Bagdad et Beyrouth renforcent leurs liens. La réactivation de la commission mixte libano-irakienne a abouti à une série d’accords économiques et judiciaires, alors que l’Irak continue d’alimenter le Liban en fuel, indispensable au fonctionnement de ses centrales électriques. Mais derrière les promesses de coopération, l’équilibre des échanges reste fragile.
C’est à Bagdad, dix ans après sa dernière tenue, que la commission mixte libano-irakienne a fait son grand retour en septembre 2025. À l’issue de cette deuxième session, ministres et officiels ont annoncé la signature de sept accords couvrant l’économie, l’industrie, le transport, mais aussi la justice, avec notamment un texte sur le transfert de détenus. Un signal politique fort, qui s’inscrit dans une relation déjà structurée par un partenariat énergétique crucial: l’Irak fournit au Liban du fuel, indispensable pour éviter le black-out, tandis que Beyrouth tente, tant bien que mal, de compenser par l’exportation de biens et de services.
Une bouée énergétique pour le Liban
Depuis 2021, l’Irak est devenu un fournisseur vital de fuel lourd pour les centrales de Zahrani et Deir Ammar.
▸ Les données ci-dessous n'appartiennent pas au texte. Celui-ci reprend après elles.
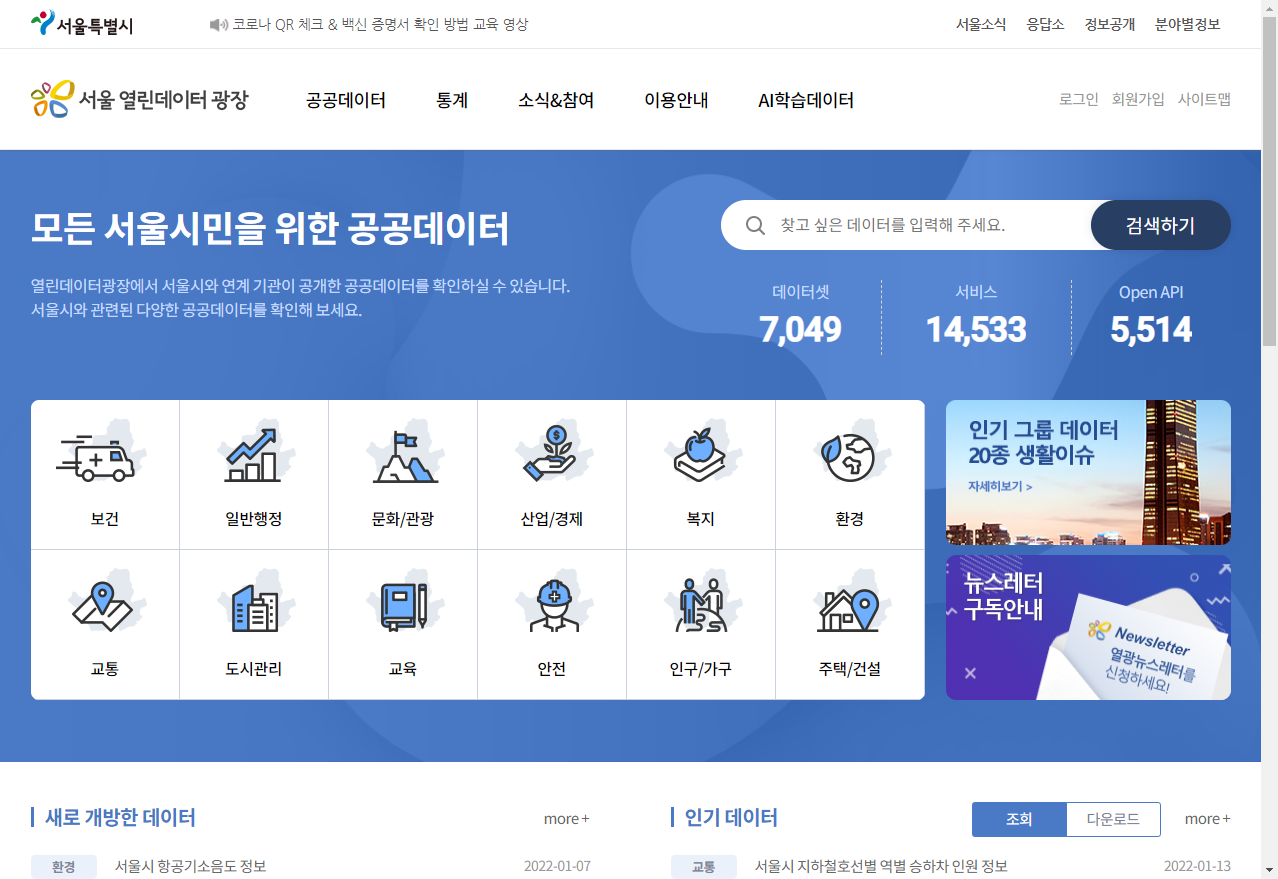Open the 주택/건설 house icon
Image resolution: width=1278 pixels, height=879 pixels.
(849, 607)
L’accord initial, estimé à 700 millions de dollars, a été doublé pour atteindre 1,4 milliard, avec un volume annuel compris entre 1,5 et 2 millions de tonnes. En août 2024, Bagdad a même accepté d’augmenter les livraisons à 125.000 tonnes par mois.
Problème: le Liban, en pleine crise de devises, règle sa facture non pas en dollars mais en contreparties – services médicaux, produits agricoles et pharmaceutiques ainsi qu’expertise technique. Or, fin 2024, Beyrouth n’avait honoré qu’à peine 118 millions de dollars sur près de 2 milliards dus.
Des exportations encore modestes
L’Irak représente pourtant l’un des principaux débouchés arabes pour le Liban, principalement dans les secteurs agroalimentaire, pharmaceutique et des cosmétiques. Depuis 2016, le cumul atteint 1,38 milliard. Mais le déséquilibre reste flagrant: le Liban importe bien plus de fuel qu’il n’exporte de marchandises. Les chiffres officiels du ministère de l’Économie confirment d’ailleurs cette tendance.
En 2023, les exportations libanaises vers l’Irak ont atteint 153,7 millions de dollars, pour seulement 6,9 millions d’importations, soit un commerce total de 160,5 millions et une balance commerciale excédentaire de 146,8 millions.
En 2024, les exportations ont légèrement progressé à 157,5 millions, contre 9,9 millions d’importations, portant le commerce total à 167,4 millions, avec un excédent de 147,5 millions.
Sur les seuls six premiers mois (janvier à juin) de 2025, les exportations se sont élevées à 69,7 millions, pour 4,2 millions d’importations, soit un commerce total de 74 millions et une balance excédentaire de 65,5 millions.
La commission mixte relancée
Dans ce contexte, la tenue de la commission mixte à Bagdad visait à élargir la coopération. Sept accords et mémorandums ont été signés, dont un accord sur le transfert de détenus condamnés, un mémorandum dans le domaine industriel, une coopération entre chambres de commerce, un accord d’investissement, un protocole pour le transport de passagers et de marchandises ainsi que la reconnaissance mutuelle des certificats maritimes.
Pour Amer Bsat, ministre libanais de l’Économie, «la reprise de cette commission après des années d’interruption représente un pas en avant vers un partenariat concret servant les intérêts des deux pays et des deux peuples frères».
Reste que le succès de cette coopération dépendra moins des signatures que de leur application. Sans mécanismes clairs de suivi, le partenariat pourrait s’essouffler. La prochaine session, attendue à Beyrouth en 2026, sera décisive pour mesurer la réalité des engagements et tenter de rééquilibrer une relation encore marquée par la dépendance énergétique du Liban.